Case Report
A novel mutation and first report of dilated cardiomyopathy in ALG6-CDG (CDG-Ic): a case report
- † Equal contributors
1 Department of Medical Genetics, King Faisal Specialist Hospital and Research Centre, Riyadh, Saudi Arabia
2 College of Medicine, Alfaisal University, Riyadh, Saudi Arabia
3 Department of Pediatrics, Saad Hospital, Al-Khobar, Saudi Arabia
4 Department of Genetics, King Faisal Specialist Hospital and Research Centre, Riyadh, Saudi Arabia
5 Center for Human Genetics, University Hospital Gasthuisberg, Leuven, Belgium
6 Center for Metabolic Disease, University Hospital Gasthuisberg, Leuven, Belgium
Orphanet Journal of Rare Diseases 2010, 5:7 doi:10.1186/1750-1172-5-7
Published: 16 April 2010Abstract
Congenital disorders of glycosylation (CDG) are an expanding group of inherited metabolic diseases with multisystem involvement.
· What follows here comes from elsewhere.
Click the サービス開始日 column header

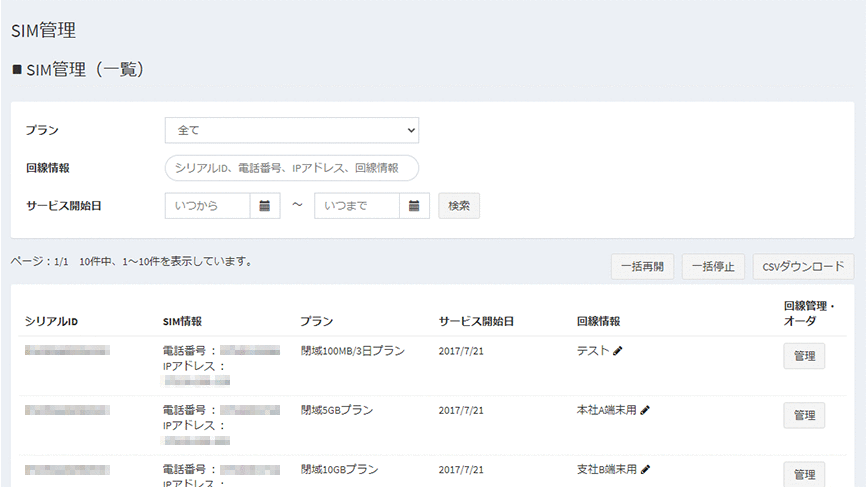coord(476,321)
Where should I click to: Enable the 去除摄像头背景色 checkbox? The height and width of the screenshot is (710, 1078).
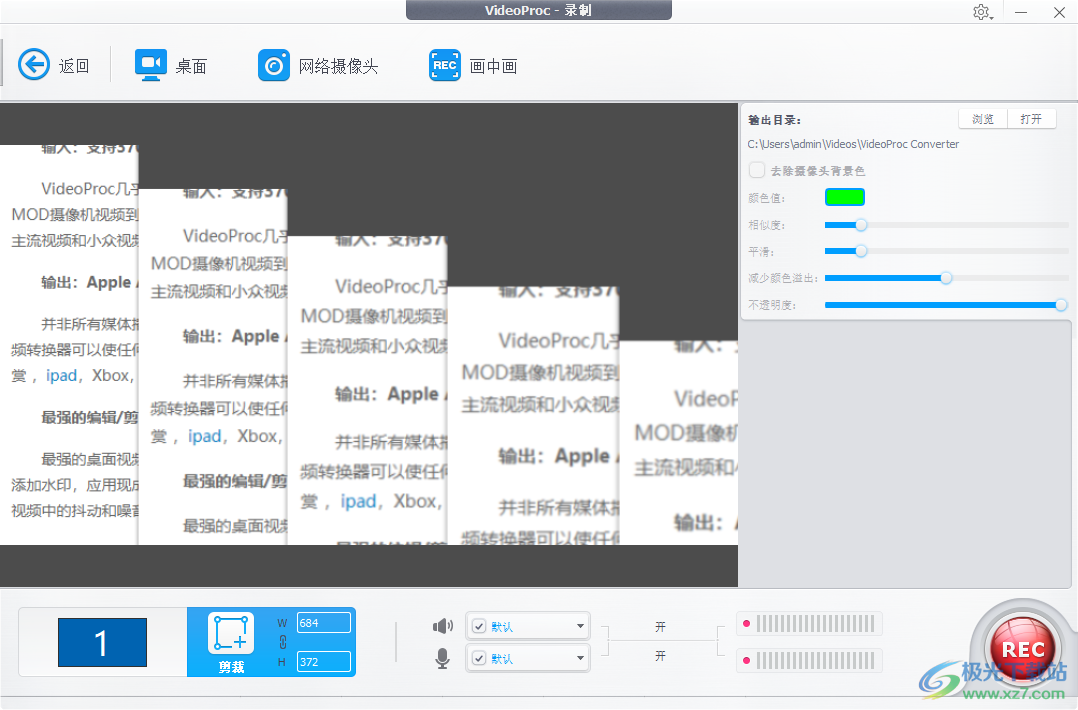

ALG6-CDG (CDGIc) is an endoplasmatic reticulum defect in N-glycan assembly. It is usually milder than PMM2-CDG (CDG-Ia) and so is its natural course. It is characterized by psychomotor retardation, seizures, ataxia, and hypotonia. In contrast to PMM2-CDG (CDGIa), there is no cerebellar hypoplasia. Cardiomyopathy has been reported in a few CDG types and in a number of patients with unexplained CDG. We report an 11 year old Saudi boy with severe psychomotor retardation, seizures, strabismus, inverted nipples, dilated cardiomyopathy, and a type 1 pattern of serum transferrin isoelectrofocusing. Phosphomannomutase and phosphomannose isomerase activities were normal in fibroblasts. Full gene sequencing of the ALG6 gene revealed a novel mutation namely c.482A>G (p.Y161C) and heterozygosity in the parents. This report highlights the importance to consider CDG in the differential diagnosis of unexplained cardiomyopathy.